CHALLENGE 1
Which pieces of gear did the poster take to the football field for the practice casts in the forum post below? List each one.

EXTRACT
⟨
# 12'8" 4-8 Very pleased with this purchase



## kwilson16 (Nov 7, 2015)

I have never done any distance casting or even handled a rod over 10' (and it was one of the cheap Walmart combos), so I really wasn't sure how long it would take to get the feel of handling one of these longer rods. This evening after work I had a few minutes of daylight left so I took my new CCP 12'8" 4-8 Rod out to local football field to try a few practice cast for the first time. I had a Abu Garcia Blue Yonder 7000 on it with some cheap 40lb mono and a 3oz weight. Was just planning on lobbing three or four cast before dark just to get the feel of it, but the Rod handled so good and cast so easy I was reaching 100 yards (measured) after my third cast. I know that is not that far compared to what a lot of you are able to cast, but I was pleased with this for my first time and the fact that I have know idea what I am doing. Thanks Tommy for producing a great product and for this forum that is a gold mine for a new comer to research these these products and receive a lot of great advice.


----------



## Tommy (Jan 24, 2001)
⟩
CHALLENGE 2
Quote the records below from the line containing "You are a computer-use" through the end of the records, with both ends included. Leave the pictures out.

SUPPLIED MATERIAL
⟨
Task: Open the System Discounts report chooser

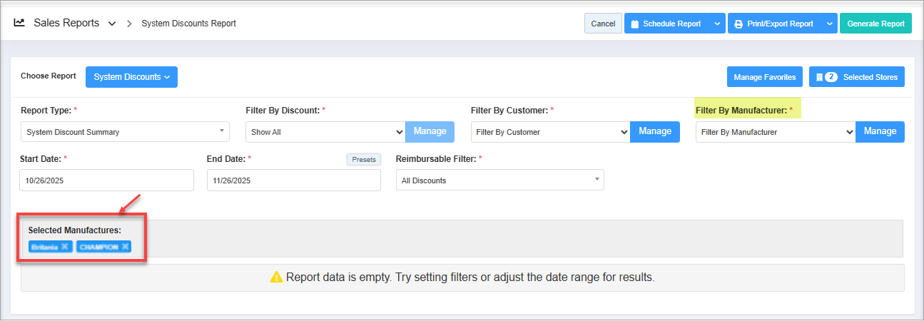Action: (131, 77)
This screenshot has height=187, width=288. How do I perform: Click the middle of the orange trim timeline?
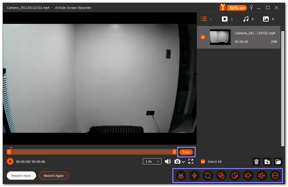tap(92, 152)
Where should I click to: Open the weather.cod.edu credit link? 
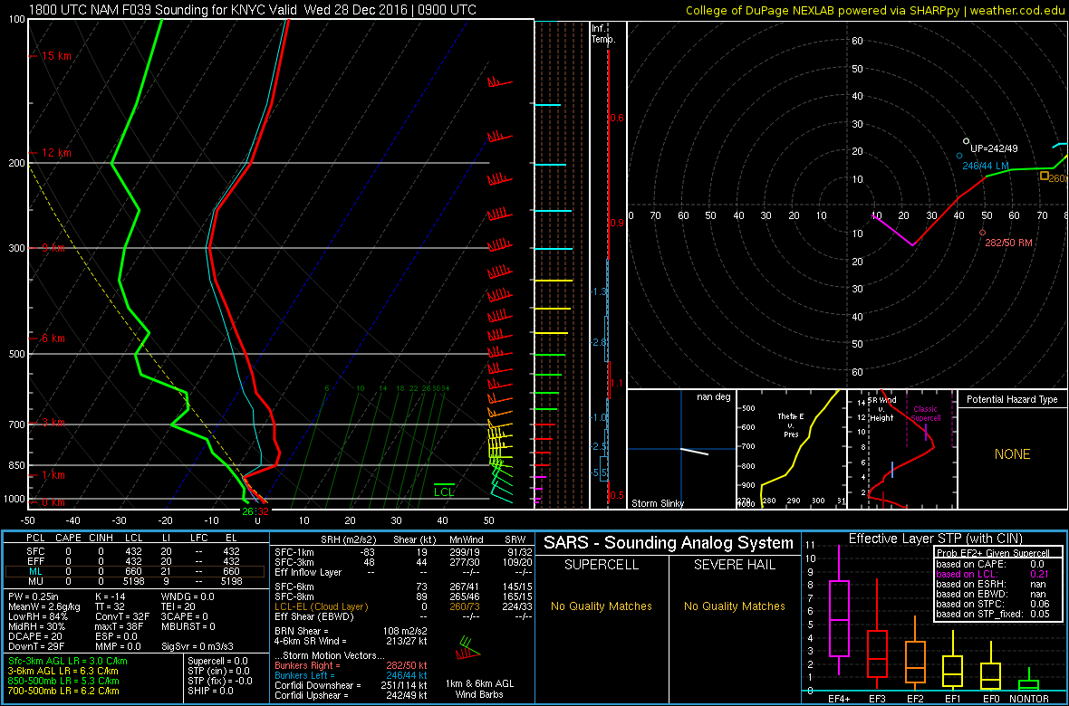click(1015, 10)
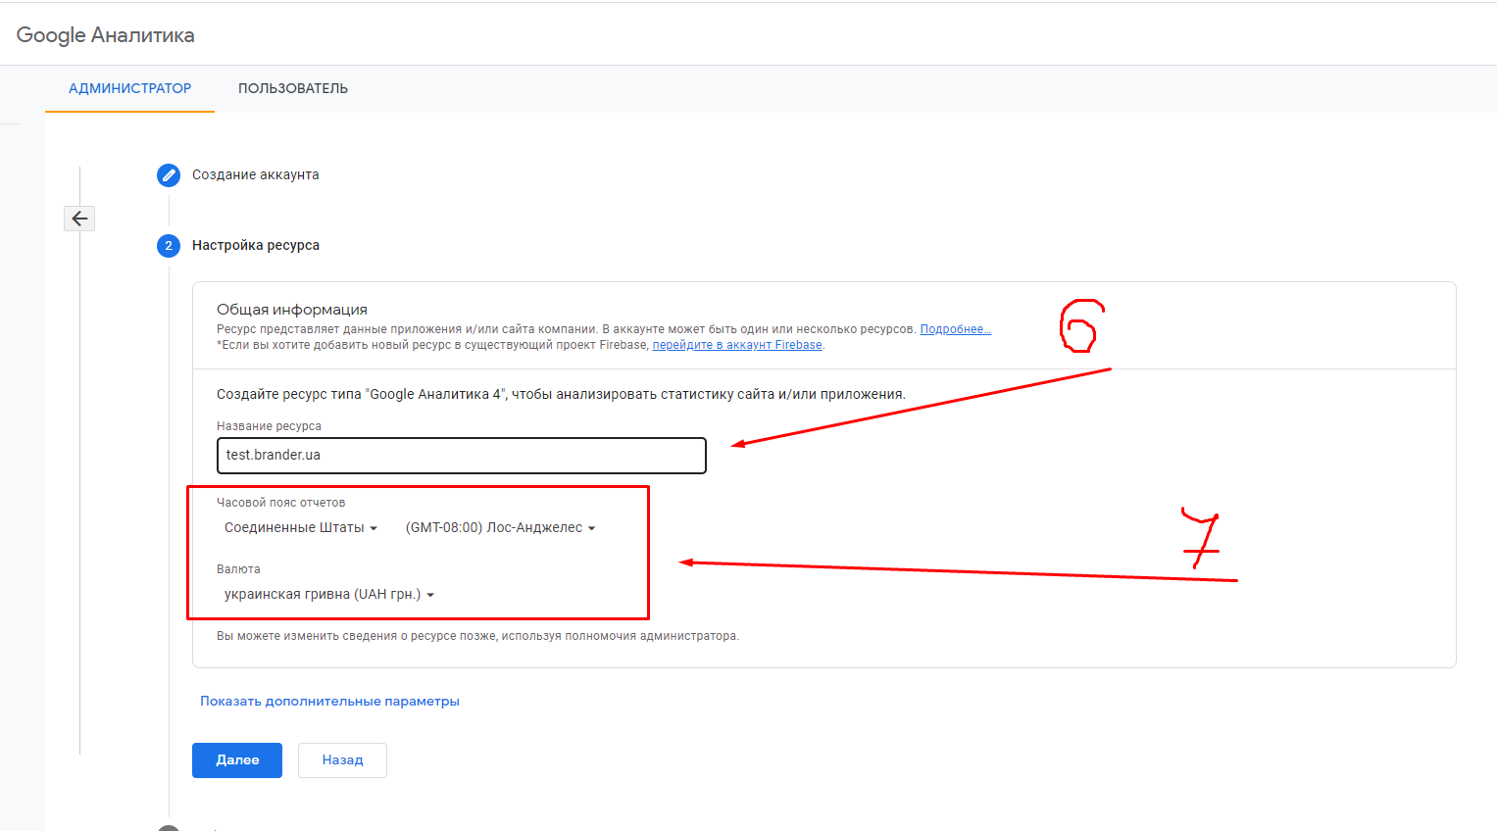Click the Часовой пояс отчетов label

click(x=280, y=503)
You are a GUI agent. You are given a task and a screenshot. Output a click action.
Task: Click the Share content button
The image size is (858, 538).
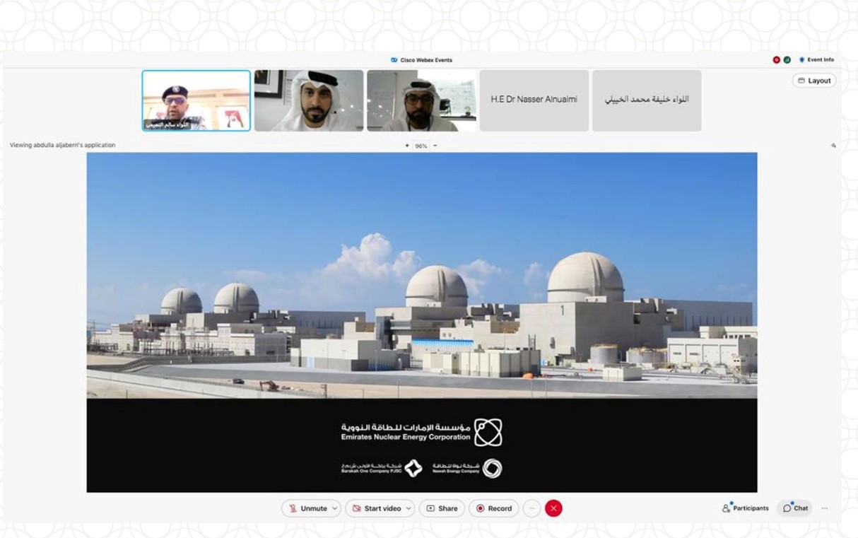(442, 508)
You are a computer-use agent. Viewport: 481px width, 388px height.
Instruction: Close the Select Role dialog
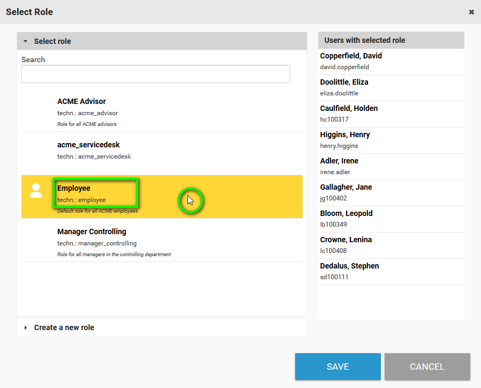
⟩
TASK SOLUTION 1
- CCP 12'8" 4-8 Rod
- Abu Garcia Blue Yonder 7000
- 40lb mono
- 3oz weight

TASK SOLUTION 2
You are a computer-use agent. Viewport: 481px width, 388px height.
Instruction: Close the Select Role dialog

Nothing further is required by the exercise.